_TASK PROMPT_:
Can you turn the rows below into a numbered list and drop every blank line?

_INPUT RECORDS_:
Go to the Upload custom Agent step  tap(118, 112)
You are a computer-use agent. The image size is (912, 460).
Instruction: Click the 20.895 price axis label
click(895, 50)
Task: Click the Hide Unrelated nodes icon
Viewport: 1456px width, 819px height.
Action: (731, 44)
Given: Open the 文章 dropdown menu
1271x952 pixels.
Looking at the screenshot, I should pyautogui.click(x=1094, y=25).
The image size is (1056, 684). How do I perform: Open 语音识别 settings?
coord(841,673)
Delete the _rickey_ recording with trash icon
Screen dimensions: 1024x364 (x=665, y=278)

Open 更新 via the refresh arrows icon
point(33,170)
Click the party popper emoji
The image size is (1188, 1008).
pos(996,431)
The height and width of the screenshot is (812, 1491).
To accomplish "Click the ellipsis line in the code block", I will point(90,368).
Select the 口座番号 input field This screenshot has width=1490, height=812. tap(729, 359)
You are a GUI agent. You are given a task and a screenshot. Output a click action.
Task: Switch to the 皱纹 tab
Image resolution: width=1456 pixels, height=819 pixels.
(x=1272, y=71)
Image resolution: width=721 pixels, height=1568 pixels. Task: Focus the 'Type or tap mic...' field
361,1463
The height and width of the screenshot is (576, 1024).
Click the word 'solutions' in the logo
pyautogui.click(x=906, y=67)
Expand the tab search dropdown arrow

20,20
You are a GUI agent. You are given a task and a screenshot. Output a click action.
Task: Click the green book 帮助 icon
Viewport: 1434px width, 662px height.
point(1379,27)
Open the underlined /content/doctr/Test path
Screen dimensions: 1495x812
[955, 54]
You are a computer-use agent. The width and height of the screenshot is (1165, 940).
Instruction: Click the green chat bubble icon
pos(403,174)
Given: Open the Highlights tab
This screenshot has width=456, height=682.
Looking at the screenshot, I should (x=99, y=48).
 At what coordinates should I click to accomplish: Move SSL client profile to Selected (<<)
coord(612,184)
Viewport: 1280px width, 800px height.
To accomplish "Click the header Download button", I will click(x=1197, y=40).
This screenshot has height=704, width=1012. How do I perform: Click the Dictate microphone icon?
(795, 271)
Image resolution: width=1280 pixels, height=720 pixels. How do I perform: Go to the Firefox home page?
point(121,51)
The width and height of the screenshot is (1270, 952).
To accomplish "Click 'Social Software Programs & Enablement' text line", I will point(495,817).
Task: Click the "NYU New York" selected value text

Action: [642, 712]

_WORKED ANSWER_:
1. Go to the Upload custom Agent step  tap(118, 112)
2. You are a computer-use agent. The image size is (912, 460).
3. Instruction: Click the 20.895 price axis label
4. click(895, 50)
5. Task: Click the Hide Unrelated nodes icon
6. Viewport: 1456px width, 819px height.
7. Action: (731, 44)
8. Given: Open the 文章 dropdown menu
9. 1271x952 pixels.
10. Looking at the screenshot, I should pyautogui.click(x=1094, y=25).
11. The image size is (1056, 684). How do I perform: Open 语音识别 settings?
12. coord(841,673)
13. Delete the _rickey_ recording with trash icon
14. Screen dimensions: 1024x364 (x=665, y=278)
15. Open 更新 via the refresh arrows icon
16. point(33,170)
17. Click the party popper emoji
18. The image size is (1188, 1008).
19. pos(996,431)
20. The height and width of the screenshot is (812, 1491).
21. To accomplish "Click the ellipsis line in the code block", I will point(90,368).
22. Select the 口座番号 input field This screenshot has width=1490, height=812. tap(729, 359)
23. You are a GUI agent. You are given a task and a screenshot. Output a click action.
24. Task: Switch to the 皱纹 tab
25. Image resolution: width=1456 pixels, height=819 pixels.
26. (x=1272, y=71)
27. Image resolution: width=721 pixels, height=1568 pixels. Task: Focus the 'Type or tap mic...' field
28. 361,1463
29. The height and width of the screenshot is (576, 1024).
30. Click the word 'solutions' in the logo
31. pyautogui.click(x=906, y=67)
32. Expand the tab search dropdown arrow
33. 20,20
34. You are a GUI agent. You are given a task and a screenshot. Output a click action.
35. Task: Click the green book 帮助 icon
36. Viewport: 1434px width, 662px height.
37. point(1379,27)
38. Open the underlined /content/doctr/Test path
39. Screen dimensions: 1495x812
40. [955, 54]
41. You are a computer-use agent. The width and height of the screenshot is (1165, 940).
42. Instruction: Click the green chat bubble icon
43. pos(403,174)
44. Given: Open the Highlights tab
45. This screenshot has width=456, height=682.
46. Looking at the screenshot, I should (x=99, y=48).
47.  At what coordinates should I click to accomplish: Move SSL client profile to Selected (<<)
48. coord(612,184)
49. Viewport: 1280px width, 800px height.
50. To accomplish "Click the header Download button", I will click(x=1197, y=40).
51. This screenshot has height=704, width=1012. How do I perform: Click the Dictate microphone icon?
52. (795, 271)
53. Image resolution: width=1280 pixels, height=720 pixels. How do I perform: Go to the Firefox home page?
54. point(121,51)
55. The width and height of the screenshot is (1270, 952).
56. To accomplish "Click 'Social Software Programs & Enablement' text line", I will point(495,817).
57. Task: Click the "NYU New York" selected value text
58. Action: [642, 712]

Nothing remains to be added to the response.